Why am I telling you this personal story, you might ask. Well, it has to do with one of last weeks newsbites: the supposed censorship Google practices in it's China search engine www.google.cn
. People all over the world end up with the wellknown tanks when they're looking for Tiannamen. But in China, only happy pics of everything related to this place-wit-a-history, except for the 1989 uproar, so bloodily suppressed. You immediately gave the truth behind news the benefit of the doubt. Or didn't you? Well, read this
this first and then come back.
Sounds reasonable, doesn't it?

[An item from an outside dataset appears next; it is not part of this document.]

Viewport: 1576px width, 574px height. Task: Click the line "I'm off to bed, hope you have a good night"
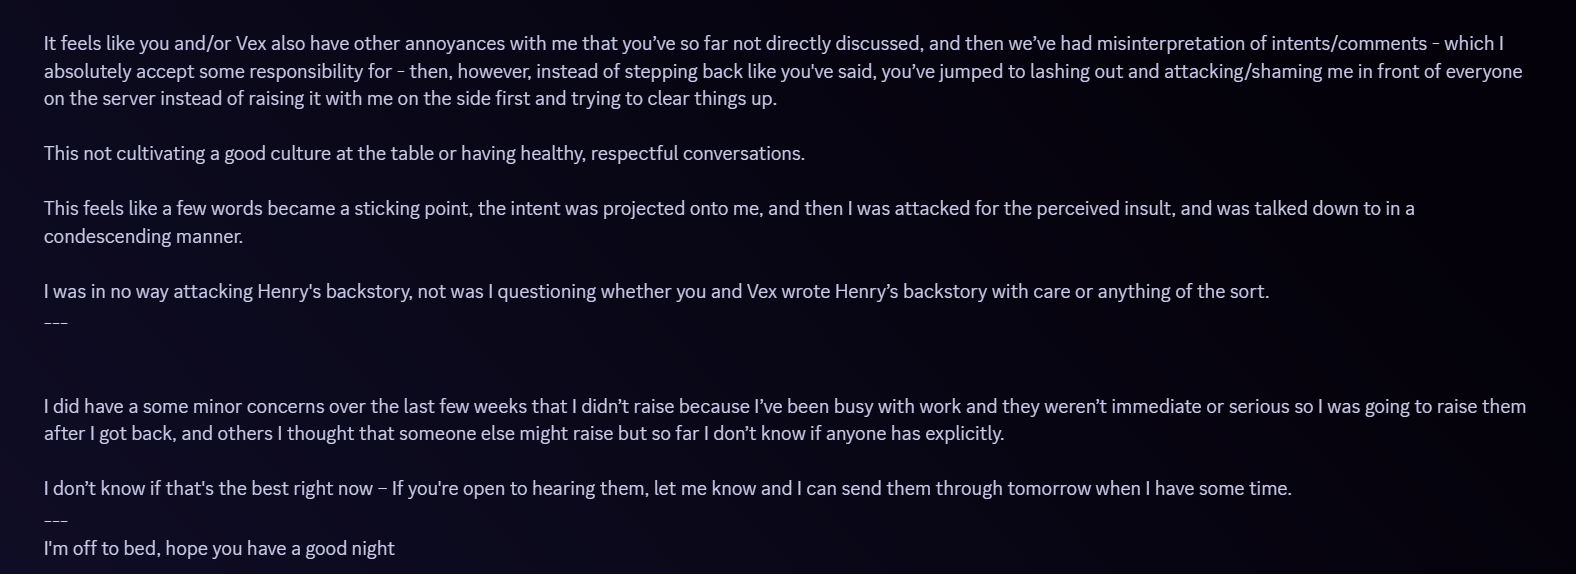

Well, as a normal citizen of course I don't know what to make from this all: is it ordinary censorship, is it even reasonable that Google does this, or is it perfectly normal that Chinese people are looking for just completely different things than we do in the same search query, and that Google's algorithm adapts to that situation?Here's an explanation of a bug in this system
, by the way: use a capital as the first letter in your search query and you bypass the censored results, at least if it's not fixed by the time you read this (via Schneier
At least, some food for thought for the next time you just take something for granted...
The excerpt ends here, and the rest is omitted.